- [Problem description] Reproduce exactly, and only, the lines below from the one containing "Screen dimensions: 680x311" through the one containing "Task: Choose 여성 as gender".
:: Material provided ::
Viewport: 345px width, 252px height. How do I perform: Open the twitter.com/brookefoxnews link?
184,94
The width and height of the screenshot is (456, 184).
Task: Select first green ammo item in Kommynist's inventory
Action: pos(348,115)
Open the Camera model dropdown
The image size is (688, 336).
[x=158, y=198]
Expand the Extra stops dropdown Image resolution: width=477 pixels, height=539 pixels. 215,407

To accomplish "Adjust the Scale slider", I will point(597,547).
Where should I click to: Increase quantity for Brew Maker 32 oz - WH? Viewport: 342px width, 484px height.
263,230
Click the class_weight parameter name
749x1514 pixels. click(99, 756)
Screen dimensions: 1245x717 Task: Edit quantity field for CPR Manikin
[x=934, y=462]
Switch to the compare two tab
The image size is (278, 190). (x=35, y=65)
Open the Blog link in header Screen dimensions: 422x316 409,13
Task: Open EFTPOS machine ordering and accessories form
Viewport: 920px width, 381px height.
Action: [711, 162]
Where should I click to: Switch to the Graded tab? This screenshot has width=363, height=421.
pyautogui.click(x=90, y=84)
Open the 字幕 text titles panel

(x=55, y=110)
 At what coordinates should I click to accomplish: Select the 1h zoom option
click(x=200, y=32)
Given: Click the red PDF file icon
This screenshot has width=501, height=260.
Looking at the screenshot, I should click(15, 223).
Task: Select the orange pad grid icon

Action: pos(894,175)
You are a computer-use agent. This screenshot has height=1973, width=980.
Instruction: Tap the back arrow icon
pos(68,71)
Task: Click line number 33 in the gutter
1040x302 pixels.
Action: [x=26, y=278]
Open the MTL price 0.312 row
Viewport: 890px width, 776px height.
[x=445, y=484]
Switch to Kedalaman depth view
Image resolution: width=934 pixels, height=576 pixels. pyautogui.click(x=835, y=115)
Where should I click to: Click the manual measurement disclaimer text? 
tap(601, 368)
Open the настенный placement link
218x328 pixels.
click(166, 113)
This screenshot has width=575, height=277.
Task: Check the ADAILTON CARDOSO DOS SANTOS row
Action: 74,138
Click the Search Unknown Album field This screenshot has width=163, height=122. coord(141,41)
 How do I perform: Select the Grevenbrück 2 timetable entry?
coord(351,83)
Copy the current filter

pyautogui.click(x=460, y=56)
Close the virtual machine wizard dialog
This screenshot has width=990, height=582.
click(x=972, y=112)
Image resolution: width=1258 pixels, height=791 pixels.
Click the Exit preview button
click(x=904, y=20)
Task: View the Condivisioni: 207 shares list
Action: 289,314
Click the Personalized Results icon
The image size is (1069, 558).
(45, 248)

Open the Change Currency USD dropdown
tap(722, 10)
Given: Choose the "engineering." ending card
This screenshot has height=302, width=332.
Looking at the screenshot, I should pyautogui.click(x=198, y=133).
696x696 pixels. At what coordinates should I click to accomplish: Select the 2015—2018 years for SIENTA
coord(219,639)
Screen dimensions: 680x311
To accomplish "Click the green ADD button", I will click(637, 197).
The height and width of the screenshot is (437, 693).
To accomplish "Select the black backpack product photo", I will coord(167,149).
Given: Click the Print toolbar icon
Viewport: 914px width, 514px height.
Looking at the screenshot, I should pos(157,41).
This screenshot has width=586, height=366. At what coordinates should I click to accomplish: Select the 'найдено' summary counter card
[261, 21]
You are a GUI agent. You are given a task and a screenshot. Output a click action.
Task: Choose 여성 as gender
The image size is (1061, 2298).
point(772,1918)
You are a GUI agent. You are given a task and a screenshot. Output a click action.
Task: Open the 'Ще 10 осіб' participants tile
:::
- [Solution]
Screen dimensions: 680x311
To accomplish "Click the green ADD button", I will click(637, 197).
The height and width of the screenshot is (437, 693).
To accomplish "Select the black backpack product photo", I will coord(167,149).
Given: Click the Print toolbar icon
Viewport: 914px width, 514px height.
Looking at the screenshot, I should pos(157,41).
This screenshot has width=586, height=366. At what coordinates should I click to accomplish: Select the 'найдено' summary counter card
[261, 21]
You are a GUI agent. You are given a task and a screenshot. Output a click action.
Task: Choose 여성 as gender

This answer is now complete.